You are welcome to “like” or “follow” my social media feeds and read or share articles I post; however, because social media sites are public spaces, anyone who can see our social media pages can see your post or comment. In addition, when you post, comment, or “like” a page, it will likely be published on your page as well. My primary concern is your privacy. You are welcome to use your own discretion in choosing whether to follow my practice. In order to maintain ethical boundaries, I will not follow you back.

Direct Messaging

Please do not use SMS (mobile phone text messaging), wall posting, @ replies, messaging on Social Networking sites in order to contact me. Communicating in this way could compromise your confidentiality and I may not receive your message. It may also create the possibility that these exchanges become a part of your legal medical record and will need to be documented and archived in your chart. 

Search Engines

It is not a regular part of my practice to search for clients on Google or Facebook or other search engines. Due to the fact that I am a mandated reporter, extremely rare exceptions may be made during times of crisis. If a I have reason to suspect you are in danger and you have not been in touch with me via usual means (coming to appointments, phone, or email) there might be an instance in which using a search engine (to find you, find someone close to you, or to check on your recent status updates) becomes necessary as part of ensuring your welfare. These are unusual situations and if I resort to such means, the information will be fully documented and discussed with you during your next session. 

Business Review Sites 

You may find me on sites such as Yelp, Healthgrades, Yahoo Local, Bing, or other places which list businesses.
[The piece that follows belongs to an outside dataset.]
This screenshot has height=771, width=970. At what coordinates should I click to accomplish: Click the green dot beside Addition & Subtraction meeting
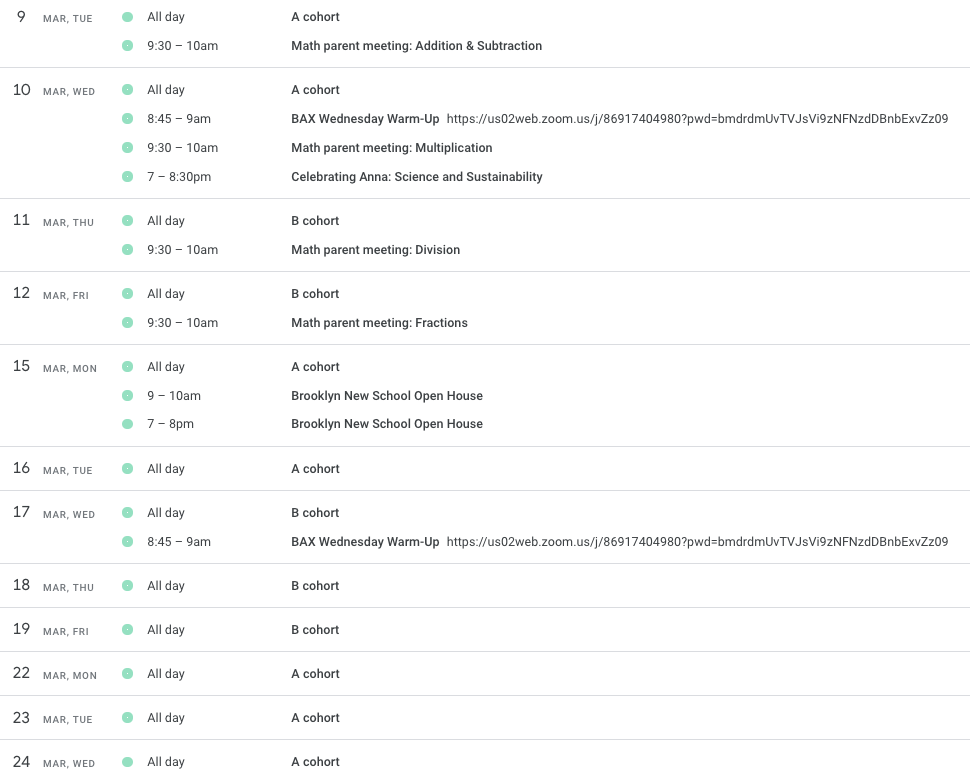tap(127, 46)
Some of these sites include forums in which users rate their providers and add reviews. Many of these sites comb search engines for business listings and automatically add listings regardless of whether the business has added itself to the site. If you should find me on any of these sites, please know that this listing is not a request for a testimonial, rating, or endorsement from you as a client. The American Counseling Association’s Ethics Code prohibits clinicians from requesting testimonials for marketing purposes. If you are using these sites to communicate your feelings about your therapeutic experience me, the communication may not be seen by me. You have a right to express yourself on any site you wish; however, due to confidentiality, I cannot respond to any review on any of these sites whether it is positive or negative. My hope is that you will bring your feelings and reactions concerning your treatment directly into the therapy process. This can be an important part of treatment, even if you decide to go elsewhere. If you do choose to write something on a business review site, please keep in mind that you may be sharing personally revealing information in a public forum. 
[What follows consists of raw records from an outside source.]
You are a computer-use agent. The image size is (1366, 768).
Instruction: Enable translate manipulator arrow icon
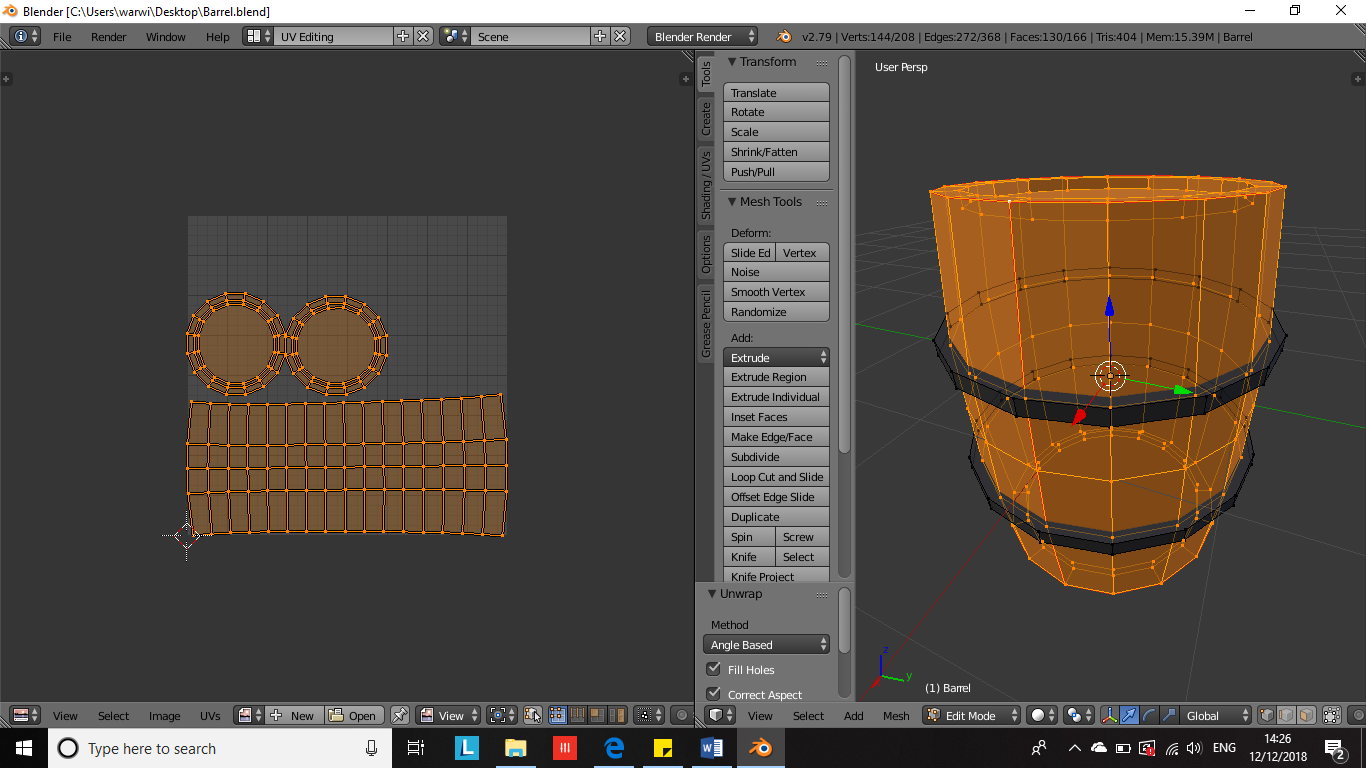1129,715
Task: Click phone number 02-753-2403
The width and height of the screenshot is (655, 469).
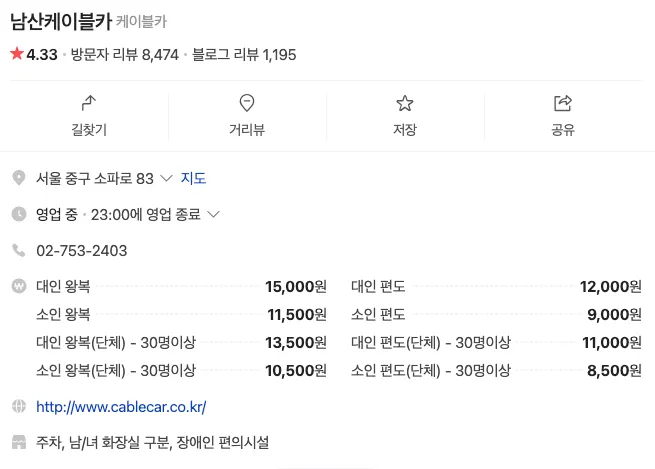Action: click(81, 250)
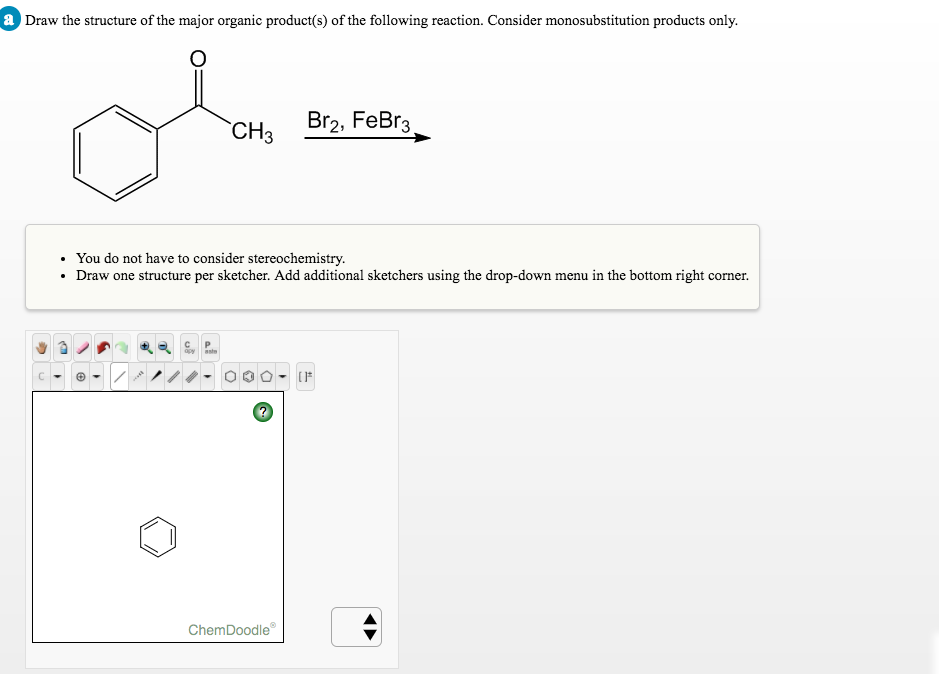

Location-Based Services (LBS) 

If you use location-based services on your mobile phone, you may wish to be aware of the privacy issues related to using these services. If you have GPS tracking enabled on your device, it is possible that others may surmise that you are a client due to regular check-ins at our office on a weekly basis. Please be aware of this risk if you are intentionally “checking in” from our office or if you have a passive LBS app enabled on your phone.

EFFECTIVE DATE OF THIS NOTICE This Notice went into effect on September 21, 2021.